What matters more is the reaction in the G8 members, who will be called on to make difficult changes to aid systems, fund debt relief and push through changes to trade rules. Already the US government has ruled out the International Financing Facility so aggressively marketed by British Chancellor of the Exchequer Gordon Brown. The US Treasury Undersecretary for International Affairs, John Taylor, said in late March that the US supported in principle the Commission’s report, but could not commit itself to the finance facility, which would borrow money on global capital markets to be repaid from future national aid budgets.
‘The report has some good material on ways to reduce poverty. We support its goals and agree with its emphasis on measurability,’ he told journalists in Nairobi, Kenya.
‘The proposed International Finance Facility works for Britain and other countries, and that is fine. But for us, and others like Canada and Japan, our laws are such that the legislature cannot commit the nation’s funds many years into the future.’
The US and Paul Wolfowitz – the incoming president of the World Bank – believe in linking fresh aid to good governance.

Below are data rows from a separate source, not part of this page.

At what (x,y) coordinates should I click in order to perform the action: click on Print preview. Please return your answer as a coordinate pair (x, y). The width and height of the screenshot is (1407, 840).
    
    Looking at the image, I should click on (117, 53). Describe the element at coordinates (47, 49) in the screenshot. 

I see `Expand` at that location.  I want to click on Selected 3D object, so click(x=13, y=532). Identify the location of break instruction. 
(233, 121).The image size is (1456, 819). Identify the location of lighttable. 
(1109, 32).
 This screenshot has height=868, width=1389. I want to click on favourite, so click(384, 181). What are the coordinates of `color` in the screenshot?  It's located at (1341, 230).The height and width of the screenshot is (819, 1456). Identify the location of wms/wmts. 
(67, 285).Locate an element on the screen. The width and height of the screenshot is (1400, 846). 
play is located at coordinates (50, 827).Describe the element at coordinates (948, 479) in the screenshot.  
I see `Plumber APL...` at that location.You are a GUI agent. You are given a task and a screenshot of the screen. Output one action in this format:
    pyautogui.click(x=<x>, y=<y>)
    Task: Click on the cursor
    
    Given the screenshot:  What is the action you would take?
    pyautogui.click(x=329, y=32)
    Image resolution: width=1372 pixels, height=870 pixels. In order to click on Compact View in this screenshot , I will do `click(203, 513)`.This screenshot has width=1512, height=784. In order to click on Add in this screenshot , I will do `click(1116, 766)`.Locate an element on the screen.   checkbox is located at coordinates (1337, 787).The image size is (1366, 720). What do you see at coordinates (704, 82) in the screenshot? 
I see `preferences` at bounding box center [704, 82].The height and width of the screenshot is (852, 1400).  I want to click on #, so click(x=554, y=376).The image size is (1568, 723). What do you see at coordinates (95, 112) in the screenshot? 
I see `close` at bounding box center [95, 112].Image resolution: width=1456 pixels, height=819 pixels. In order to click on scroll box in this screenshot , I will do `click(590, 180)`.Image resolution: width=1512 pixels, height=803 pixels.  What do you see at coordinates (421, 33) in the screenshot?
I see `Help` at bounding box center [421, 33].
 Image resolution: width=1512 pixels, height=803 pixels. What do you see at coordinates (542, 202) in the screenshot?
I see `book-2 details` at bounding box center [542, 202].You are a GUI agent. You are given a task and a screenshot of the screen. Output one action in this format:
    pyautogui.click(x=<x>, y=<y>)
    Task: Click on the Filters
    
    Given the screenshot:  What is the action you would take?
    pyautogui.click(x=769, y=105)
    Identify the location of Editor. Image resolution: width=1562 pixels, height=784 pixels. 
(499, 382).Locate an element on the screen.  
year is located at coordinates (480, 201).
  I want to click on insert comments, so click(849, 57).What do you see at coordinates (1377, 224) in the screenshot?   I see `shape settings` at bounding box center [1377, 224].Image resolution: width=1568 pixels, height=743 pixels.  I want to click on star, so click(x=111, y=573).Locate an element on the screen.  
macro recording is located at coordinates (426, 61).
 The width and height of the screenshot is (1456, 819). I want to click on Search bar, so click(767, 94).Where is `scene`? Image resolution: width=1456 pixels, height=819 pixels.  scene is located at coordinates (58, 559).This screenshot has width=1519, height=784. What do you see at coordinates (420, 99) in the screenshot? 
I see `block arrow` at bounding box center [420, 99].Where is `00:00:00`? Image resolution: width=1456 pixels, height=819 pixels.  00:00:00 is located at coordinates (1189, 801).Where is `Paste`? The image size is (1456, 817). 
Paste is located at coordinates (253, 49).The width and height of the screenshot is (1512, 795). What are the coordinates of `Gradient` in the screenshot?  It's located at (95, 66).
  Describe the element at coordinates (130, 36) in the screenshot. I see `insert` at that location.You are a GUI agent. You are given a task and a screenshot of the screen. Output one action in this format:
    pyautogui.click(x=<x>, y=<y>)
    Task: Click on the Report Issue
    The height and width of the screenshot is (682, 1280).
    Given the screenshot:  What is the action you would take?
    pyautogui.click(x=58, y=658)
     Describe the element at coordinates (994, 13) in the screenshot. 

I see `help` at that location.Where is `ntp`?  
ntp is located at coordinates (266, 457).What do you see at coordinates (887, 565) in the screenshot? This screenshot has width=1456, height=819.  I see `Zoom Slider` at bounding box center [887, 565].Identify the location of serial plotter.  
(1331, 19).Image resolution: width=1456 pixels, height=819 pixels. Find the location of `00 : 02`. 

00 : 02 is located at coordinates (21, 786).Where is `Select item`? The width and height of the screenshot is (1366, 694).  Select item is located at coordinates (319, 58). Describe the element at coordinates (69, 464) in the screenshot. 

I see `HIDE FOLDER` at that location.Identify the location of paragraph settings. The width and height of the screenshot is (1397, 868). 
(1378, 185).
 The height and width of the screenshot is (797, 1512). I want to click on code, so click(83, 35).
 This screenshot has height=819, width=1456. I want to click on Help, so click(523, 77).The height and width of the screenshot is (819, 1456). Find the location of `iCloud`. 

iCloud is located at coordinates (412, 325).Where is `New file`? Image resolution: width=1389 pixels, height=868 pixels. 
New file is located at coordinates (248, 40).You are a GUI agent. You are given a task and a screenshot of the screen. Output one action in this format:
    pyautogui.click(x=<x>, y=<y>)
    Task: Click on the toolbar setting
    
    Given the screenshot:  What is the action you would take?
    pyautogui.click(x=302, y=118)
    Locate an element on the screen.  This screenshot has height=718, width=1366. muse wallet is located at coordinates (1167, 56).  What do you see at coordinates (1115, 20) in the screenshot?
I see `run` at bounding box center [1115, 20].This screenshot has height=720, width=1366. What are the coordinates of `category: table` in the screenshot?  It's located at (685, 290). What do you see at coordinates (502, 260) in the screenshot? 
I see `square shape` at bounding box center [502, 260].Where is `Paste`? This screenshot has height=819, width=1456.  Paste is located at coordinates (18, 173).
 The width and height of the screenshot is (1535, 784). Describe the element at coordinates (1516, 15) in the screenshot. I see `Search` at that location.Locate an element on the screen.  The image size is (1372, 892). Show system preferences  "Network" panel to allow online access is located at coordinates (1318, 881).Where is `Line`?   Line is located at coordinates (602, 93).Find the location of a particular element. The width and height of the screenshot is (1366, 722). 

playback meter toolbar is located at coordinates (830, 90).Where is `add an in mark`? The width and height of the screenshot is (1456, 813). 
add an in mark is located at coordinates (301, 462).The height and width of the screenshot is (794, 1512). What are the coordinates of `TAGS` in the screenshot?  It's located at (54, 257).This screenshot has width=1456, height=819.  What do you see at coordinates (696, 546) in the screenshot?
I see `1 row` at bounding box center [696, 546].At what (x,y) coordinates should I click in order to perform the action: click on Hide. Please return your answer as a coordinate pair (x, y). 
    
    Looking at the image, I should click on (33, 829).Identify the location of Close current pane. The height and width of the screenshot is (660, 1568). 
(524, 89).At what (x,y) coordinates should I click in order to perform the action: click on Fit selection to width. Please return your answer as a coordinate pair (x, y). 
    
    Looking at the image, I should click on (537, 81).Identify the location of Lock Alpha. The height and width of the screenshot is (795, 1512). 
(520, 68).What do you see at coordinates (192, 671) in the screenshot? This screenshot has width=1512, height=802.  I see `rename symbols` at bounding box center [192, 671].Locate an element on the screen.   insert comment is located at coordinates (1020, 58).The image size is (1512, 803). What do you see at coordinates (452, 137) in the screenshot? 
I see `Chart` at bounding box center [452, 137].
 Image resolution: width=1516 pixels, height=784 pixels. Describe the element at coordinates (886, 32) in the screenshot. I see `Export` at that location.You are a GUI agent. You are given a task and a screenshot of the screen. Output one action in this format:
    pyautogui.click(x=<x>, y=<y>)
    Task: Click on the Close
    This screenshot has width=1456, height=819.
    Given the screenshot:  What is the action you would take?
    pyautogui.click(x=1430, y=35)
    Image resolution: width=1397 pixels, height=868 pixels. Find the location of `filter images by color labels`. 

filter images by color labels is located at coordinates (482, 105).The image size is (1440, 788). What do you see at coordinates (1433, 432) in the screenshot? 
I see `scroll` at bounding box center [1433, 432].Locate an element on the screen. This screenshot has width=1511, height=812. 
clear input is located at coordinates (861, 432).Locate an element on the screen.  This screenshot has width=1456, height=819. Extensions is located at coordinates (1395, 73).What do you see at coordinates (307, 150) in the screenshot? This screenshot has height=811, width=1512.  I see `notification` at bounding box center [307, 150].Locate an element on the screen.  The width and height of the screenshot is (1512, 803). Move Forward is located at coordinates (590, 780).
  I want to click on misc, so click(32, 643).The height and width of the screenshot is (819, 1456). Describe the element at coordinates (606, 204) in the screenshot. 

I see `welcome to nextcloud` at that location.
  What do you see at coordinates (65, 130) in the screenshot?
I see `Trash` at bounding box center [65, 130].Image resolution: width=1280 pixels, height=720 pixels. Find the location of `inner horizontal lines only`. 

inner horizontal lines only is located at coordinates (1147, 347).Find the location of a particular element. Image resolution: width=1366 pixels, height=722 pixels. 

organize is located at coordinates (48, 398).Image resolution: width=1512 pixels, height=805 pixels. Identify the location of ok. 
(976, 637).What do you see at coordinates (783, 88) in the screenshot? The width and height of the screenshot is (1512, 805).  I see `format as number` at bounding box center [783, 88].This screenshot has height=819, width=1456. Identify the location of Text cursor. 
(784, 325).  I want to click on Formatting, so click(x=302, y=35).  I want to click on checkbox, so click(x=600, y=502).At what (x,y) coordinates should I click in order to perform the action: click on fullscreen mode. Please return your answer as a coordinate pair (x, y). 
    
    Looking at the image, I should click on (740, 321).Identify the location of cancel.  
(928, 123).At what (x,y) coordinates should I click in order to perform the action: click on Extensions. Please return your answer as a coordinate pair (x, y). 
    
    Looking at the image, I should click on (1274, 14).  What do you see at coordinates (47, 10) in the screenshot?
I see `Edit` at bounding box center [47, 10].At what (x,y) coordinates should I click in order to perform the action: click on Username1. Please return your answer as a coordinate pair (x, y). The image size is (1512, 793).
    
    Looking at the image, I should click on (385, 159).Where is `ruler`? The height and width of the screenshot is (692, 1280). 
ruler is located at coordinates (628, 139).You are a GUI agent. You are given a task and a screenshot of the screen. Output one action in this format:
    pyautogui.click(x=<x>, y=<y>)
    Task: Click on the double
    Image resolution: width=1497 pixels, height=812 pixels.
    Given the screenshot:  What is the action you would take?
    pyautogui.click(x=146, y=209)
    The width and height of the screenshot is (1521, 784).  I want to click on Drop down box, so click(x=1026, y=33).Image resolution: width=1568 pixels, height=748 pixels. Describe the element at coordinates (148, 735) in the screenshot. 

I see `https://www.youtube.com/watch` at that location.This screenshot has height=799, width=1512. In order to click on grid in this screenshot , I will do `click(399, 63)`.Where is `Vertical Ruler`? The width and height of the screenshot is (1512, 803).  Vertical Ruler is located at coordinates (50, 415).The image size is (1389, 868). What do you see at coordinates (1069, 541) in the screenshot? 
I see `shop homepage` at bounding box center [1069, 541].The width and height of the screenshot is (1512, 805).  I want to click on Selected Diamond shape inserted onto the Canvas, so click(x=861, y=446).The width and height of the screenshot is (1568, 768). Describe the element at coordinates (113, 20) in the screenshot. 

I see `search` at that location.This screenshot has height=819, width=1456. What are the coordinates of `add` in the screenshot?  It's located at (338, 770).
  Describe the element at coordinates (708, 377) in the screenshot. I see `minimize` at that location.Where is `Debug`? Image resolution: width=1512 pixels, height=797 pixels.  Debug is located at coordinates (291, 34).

The Blair report also calls for Africa to match aid donors’ funds. Trevor Manuel told journalists in Cape Town: ‘Twenty five billion [dollars] would have to come from Africa – and it’s there that you need to change taxation, you need to tax the elite – this does not happen enough in African countries. You need to prevent the outflow of capital and President Mbeki has spoken about (creating) a fund that would trap African pension funds, some 67% of which is invested in Europe and the US.’
Despite these reservations, Nepad has welcomed the Blair report.
‘We need to get the buy-in from the African governments, then we have to work out how the proposals could be implemented,’ said Mohammed Jahed, chief economist at the Nepad secretariat, in response to the report.
‘But our main concern is that the Blair proposals still have to be sold to the G8.’